WORK TO DO
1) Answer these questions about the Oregon passage:
(a) On what date does it say Donald Trump will become President of the United States?
(b) Which three areas of Oregon's life does it say the harm would wound deeply?
(c) What kind of vision does it say the Oregon experiment is built on?
2) Return the part of the Oregon passage between "On January 20, 2017, Donald" and "and our neighbors.", inclusive, copied word for word.
3) Resume the Oregon passage after its final sentence and keep writing in the same voice.

READING PASSAGE
__________

On January 20, 2017, Donald Trump will become President of the United States. Available evidence indicates that his administration will move quickly towards detention and expulsion from the United States of millions of people on a scale that is unprecedented in this country. His vision of mass expulsion and the required legal and physical apparatus to effectuate it would cause irreparable harm to Oregon – both what Oregon is today and what it could be. The harm would drive deep wounds into Oregon’s civic life, economic life, and religious life, and leave our legal, social and family structures in tatters. Oregon can walk a different path. As Oregon has done in the past, its community and government can harness the best of our citizenry to continue the Oregon experiment built on a progressive and inclusive vision of ourselves and our neighbors.

__________

EXCERPTED RECORDS
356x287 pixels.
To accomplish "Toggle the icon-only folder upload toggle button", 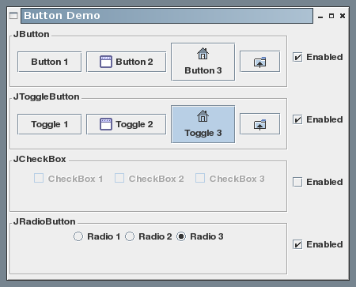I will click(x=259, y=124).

__________

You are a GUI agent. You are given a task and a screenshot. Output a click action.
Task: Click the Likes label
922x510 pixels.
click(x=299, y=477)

__________

EXERCISE ANSWERS
1)
(a) January 20, 2017.
(b) Civic life, economic life, and religious life.
(c) A progressive and inclusive vision of ourselves and our neighbors.

2)
On January 20, 2017, Donald Trump will become President of the United States. Available evidence indicates that his administration will move quickly towards detention and expulsion from the United States of millions of people on a scale that is unprecedented in this country. His vision of mass expulsion and the required legal and physical apparatus to effectuate it would cause irreparable harm to Oregon – both what Oregon is today and what it could be. The harm would drive deep wounds into Oregon’s civic life, economic life, and religious life, and leave our legal, social and family structures in tatters. Oregon can walk a different path. As Oregon has done in the past, its community and government can harness the best of our citizenry to continue the Oregon experiment built on a progressive and inclusive vision of ourselves and our neighbors.

3)
Oregon cities, counties, and political subdivisions should enact robust “disentanglement” policies reflective of – yet independent of – ORS 181A.820 that will create important legal space for community members under threat from a Trump-based deportation regime. The act of creating that legal space – through these inclusive enactments – will allow community members – immigrant and non-immigrant alike, private and public, individual and institutional – to build new political space for an immigrant-inclusive vision of Oregon to counter and resist the harshest and constitutionally-risky enforcement experiments that will be unleashed against Oregon’s communities of color.



An immigrant-inclusive vision recognizes and values each human being who lives in the jurisdiction and calls that place home. This vision of Oregon integrates each person into Oregon’s civic community to stabilize families, encourage healthy economic activity, and promote strong democratic public institutions. When an individual calls Oregon home, promises to give unto Oregon the best he or she can in the best interests of the community, Oregon reciprocates by extending her protection.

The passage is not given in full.